[Rows start]
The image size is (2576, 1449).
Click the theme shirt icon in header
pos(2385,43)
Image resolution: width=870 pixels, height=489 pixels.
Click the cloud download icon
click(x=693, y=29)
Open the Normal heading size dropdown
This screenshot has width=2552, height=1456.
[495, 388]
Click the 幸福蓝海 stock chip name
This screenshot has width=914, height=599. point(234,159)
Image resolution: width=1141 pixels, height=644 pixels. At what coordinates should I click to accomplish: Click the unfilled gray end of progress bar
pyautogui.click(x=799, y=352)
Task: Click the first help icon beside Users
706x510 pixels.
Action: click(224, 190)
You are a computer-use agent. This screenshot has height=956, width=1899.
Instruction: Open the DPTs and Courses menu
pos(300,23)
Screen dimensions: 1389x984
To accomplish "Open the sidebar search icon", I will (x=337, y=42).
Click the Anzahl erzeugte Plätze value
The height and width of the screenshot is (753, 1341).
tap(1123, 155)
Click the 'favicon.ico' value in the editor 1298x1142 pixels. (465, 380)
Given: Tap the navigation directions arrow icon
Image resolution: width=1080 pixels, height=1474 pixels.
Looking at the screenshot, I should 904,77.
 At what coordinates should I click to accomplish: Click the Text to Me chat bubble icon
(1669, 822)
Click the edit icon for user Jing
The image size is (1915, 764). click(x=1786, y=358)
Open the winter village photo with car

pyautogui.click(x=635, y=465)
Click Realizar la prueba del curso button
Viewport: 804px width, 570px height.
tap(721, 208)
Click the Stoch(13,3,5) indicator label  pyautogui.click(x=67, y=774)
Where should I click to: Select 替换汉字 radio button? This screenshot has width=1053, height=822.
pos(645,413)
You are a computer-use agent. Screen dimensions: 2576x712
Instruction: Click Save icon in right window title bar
[Rows end]
Exercise prompt:
Rewrite every entry above, substituting "Screen size" for "Image resolution" wherever it occurs and leaving everything else untouched.

Complete response:
The image size is (2576, 1449).
Click the theme shirt icon in header
pos(2385,43)
Screen size: width=870 pixels, height=489 pixels.
Click the cloud download icon
click(x=693, y=29)
Open the Normal heading size dropdown
This screenshot has width=2552, height=1456.
[495, 388]
Click the 幸福蓝海 stock chip name
This screenshot has width=914, height=599. point(234,159)
Screen size: width=1141 pixels, height=644 pixels. At what coordinates should I click to accomplish: Click the unfilled gray end of progress bar
pyautogui.click(x=799, y=352)
Task: Click the first help icon beside Users
706x510 pixels.
Action: click(224, 190)
You are a computer-use agent. This screenshot has height=956, width=1899.
Instruction: Open the DPTs and Courses menu
pos(300,23)
Screen dimensions: 1389x984
To accomplish "Open the sidebar search icon", I will (x=337, y=42).
Click the Anzahl erzeugte Plätze value
The height and width of the screenshot is (753, 1341).
tap(1123, 155)
Click the 'favicon.ico' value in the editor 1298x1142 pixels. (465, 380)
Given: Tap the navigation directions arrow icon
Screen size: width=1080 pixels, height=1474 pixels.
Looking at the screenshot, I should 904,77.
 At what coordinates should I click to accomplish: Click the Text to Me chat bubble icon
(1669, 822)
Click the edit icon for user Jing
The image size is (1915, 764). click(x=1786, y=358)
Open the winter village photo with car

pyautogui.click(x=635, y=465)
Click Realizar la prueba del curso button
Viewport: 804px width, 570px height.
tap(721, 208)
Click the Stoch(13,3,5) indicator label  pyautogui.click(x=67, y=774)
Where should I click to: Select 替换汉字 radio button? This screenshot has width=1053, height=822.
pos(645,413)
You are a computer-use agent. Screen dimensions: 2576x712
Instruction: Click Save icon in right window title bar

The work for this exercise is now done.